Cari Blog Ini

Lokasi: Komplek Joglo Tumiyono, Bayat, Klaten (Dokumen pribadi) Halo, teman-teman dunia maya yang suka membaca dan menulis. Saya anggap tema...

Dunia Menulis, Serunya Berteman dengan Buku dan Pena

Joglo Tumiyono, Bayat, Klaten
Lokasi: Komplek Joglo Tumiyono, Bayat, Klaten
(Dokumen pribadi)

Halo, teman-teman dunia maya yang suka membaca dan menulis. Saya anggap teman-teman yang membaca tulisan ini suka kedua hal tersebut. Tentu saja. Kalau hanya pengguna dunia maya dan sedang mencari artikel-artikel tertentu, teman-teman tidak akan menyambangi tulisan ini. Agak memaksa ya, hahaha…


Ini bukan tulisan yang berisi informasi tertentu seperti sebelum-sebelumnya. Tiba-tiba, saya ingin menulis saja. Menceritakan sedikit pengalaman saya menyukai dunia penulisan. Bahwa ternyata, dunia menulis itu seru, penuh tantangan, dan pembelajaran, khususnya untuk diri sendiri. 


Menyukai Menulis Sejak Sekolah Dasar

Pertama kali saya merasa suka menulis adalah sejak Sekolah Dasar (SD). Dahulu, tulisan tangan saya bagus (GR sedikit tidak apa-apa ya) jika dibandingkan teman-teman sekelas. Jadi, saya dijadikan sekretaris kelas selama beberapa tahun. Susahnya jadi sekretaris adalah harus siap jika guru meminta untuk menulis di papan tulis (dahulu masih menggunakan kapur putir). 

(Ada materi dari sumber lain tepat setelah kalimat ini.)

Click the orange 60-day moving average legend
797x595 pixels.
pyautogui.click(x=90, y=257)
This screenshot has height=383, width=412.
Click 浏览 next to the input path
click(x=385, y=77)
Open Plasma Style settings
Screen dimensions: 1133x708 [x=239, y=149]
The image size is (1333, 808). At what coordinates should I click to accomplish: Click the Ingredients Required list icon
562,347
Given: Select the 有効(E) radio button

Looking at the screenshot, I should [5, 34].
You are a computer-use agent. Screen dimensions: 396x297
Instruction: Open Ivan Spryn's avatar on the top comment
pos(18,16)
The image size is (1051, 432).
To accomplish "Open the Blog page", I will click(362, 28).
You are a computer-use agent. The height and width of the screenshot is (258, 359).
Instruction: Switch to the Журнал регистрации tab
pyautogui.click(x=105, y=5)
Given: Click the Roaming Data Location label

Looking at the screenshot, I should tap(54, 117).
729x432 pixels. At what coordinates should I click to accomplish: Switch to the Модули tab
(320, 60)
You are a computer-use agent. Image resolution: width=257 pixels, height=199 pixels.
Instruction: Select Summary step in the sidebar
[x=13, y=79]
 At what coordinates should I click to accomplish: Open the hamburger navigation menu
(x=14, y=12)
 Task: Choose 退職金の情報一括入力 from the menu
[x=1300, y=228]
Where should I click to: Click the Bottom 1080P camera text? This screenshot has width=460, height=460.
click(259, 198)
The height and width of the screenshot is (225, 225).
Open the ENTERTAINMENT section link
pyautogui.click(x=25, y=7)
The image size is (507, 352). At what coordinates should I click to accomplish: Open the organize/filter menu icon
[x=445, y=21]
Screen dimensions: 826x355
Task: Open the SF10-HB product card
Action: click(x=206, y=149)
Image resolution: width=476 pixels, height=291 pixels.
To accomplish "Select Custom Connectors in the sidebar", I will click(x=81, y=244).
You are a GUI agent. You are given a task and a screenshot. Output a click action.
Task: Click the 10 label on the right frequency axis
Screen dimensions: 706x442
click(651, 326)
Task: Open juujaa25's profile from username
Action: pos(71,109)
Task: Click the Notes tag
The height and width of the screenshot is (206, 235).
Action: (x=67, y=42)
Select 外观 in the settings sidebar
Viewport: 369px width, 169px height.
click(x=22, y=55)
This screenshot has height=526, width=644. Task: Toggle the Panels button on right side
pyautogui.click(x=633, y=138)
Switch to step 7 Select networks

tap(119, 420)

Ketika teman-teman yang lain selesai menulis, saya harus menulis lagi di buku. Memang kerja dua kali, tapi saya tidak keberatan. Saya suka ketika pena saya menari indah di atas kertas putih. Nah, kelas 6 SD, saya mulai menulis diari di sebuah buku kecil dengan garis-garis kecil dan rapat. 


Kegiatan menulis diari ini berlanjut ketika saya masuk Madrasah Tsanawiyah (MTs). Saya masuk di madrasah yang berbeda dengan teman-teman. Satu desa, hanya saya yang sekolah di madrasah tersebut. Pulang-pergi sendiri menempuh jarak tiga kilometer, dan jiwa menulis saya kembali muncul. Saya membeli buku berwarna-warni (ini lebih seperti diari sungguhan). Buku tersebut bertahan sampai saya lulus Madrasah Aliyah (MA). 


Mengenal Tere Liye dan Karyanya

Bidadari-Bidadari Surga adalah karya Tere Liye pertama yang saya baca. Jujur saja, saat itu saya tidak terlalu paham dengan sudut pandang yang digunakan dalam cerita (saya masih kelas XII). Tapi toh novel tersebut sanggup membuat saya merinding dan meneteskan air mata. Saya pun tidak tahu Tere Liye ini nama apa.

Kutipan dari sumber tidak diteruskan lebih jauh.